Source data ::
◇ ◇ ◇ ◇ ◇ ◇ ◇

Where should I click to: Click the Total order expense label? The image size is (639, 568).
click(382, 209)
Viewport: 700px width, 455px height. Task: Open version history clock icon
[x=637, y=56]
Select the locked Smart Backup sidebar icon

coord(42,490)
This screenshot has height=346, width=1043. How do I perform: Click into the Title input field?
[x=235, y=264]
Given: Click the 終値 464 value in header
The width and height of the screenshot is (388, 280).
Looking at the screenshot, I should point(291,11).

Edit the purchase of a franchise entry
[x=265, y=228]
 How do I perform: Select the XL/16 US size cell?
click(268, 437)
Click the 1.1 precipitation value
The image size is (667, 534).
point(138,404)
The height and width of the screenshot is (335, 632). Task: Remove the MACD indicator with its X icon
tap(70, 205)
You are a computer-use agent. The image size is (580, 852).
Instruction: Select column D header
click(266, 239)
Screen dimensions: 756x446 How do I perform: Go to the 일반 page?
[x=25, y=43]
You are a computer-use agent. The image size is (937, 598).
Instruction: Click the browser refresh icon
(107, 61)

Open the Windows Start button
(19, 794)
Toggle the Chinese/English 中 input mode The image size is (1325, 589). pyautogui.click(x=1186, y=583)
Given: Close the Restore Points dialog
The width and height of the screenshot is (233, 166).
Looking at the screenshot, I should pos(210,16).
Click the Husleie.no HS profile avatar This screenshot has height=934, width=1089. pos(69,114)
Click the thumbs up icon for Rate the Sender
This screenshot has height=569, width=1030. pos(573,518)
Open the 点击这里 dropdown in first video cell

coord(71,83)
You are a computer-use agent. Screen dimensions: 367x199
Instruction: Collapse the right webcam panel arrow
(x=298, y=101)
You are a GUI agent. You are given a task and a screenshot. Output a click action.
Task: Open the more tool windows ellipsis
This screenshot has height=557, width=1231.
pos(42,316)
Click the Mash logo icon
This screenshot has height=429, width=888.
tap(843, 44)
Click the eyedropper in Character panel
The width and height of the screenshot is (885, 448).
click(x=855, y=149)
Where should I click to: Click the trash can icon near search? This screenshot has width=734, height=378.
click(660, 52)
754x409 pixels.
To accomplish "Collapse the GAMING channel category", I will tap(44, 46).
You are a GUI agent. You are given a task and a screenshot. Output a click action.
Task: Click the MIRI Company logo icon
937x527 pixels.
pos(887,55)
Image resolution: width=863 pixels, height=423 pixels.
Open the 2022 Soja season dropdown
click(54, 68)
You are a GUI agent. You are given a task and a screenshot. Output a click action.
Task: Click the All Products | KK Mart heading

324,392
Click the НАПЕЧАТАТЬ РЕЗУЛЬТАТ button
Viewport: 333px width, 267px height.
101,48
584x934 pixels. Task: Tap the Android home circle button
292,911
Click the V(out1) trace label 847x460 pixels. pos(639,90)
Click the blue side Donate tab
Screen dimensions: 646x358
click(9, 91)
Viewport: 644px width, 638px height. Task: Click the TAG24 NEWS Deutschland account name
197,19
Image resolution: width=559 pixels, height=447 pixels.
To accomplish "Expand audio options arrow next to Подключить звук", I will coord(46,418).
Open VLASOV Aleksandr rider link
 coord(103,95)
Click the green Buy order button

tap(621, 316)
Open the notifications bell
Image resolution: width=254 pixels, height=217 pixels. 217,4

◇ ◇ ◇ ◇ ◇ ◇ ◇

What you are asked to do :: In the material above, find the line with "937x527 pixels."; then copy it and every line after it, exactly, through the end.

Exercise answer ::
937x527 pixels.
pos(887,55)
Image resolution: width=863 pixels, height=423 pixels.
Open the 2022 Soja season dropdown
click(54, 68)
You are a GUI agent. You are given a task and a screenshot. Output a click action.
Task: Click the All Products | KK Mart heading

324,392
Click the НАПЕЧАТАТЬ РЕЗУЛЬТАТ button
Viewport: 333px width, 267px height.
101,48
584x934 pixels. Task: Tap the Android home circle button
292,911
Click the V(out1) trace label 847x460 pixels. pos(639,90)
Click the blue side Donate tab
Screen dimensions: 646x358
click(9, 91)
Viewport: 644px width, 638px height. Task: Click the TAG24 NEWS Deutschland account name
197,19
Image resolution: width=559 pixels, height=447 pixels.
To accomplish "Expand audio options arrow next to Подключить звук", I will coord(46,418).
Open VLASOV Aleksandr rider link
 coord(103,95)
Click the green Buy order button

tap(621, 316)
Open the notifications bell
Image resolution: width=254 pixels, height=217 pixels. 217,4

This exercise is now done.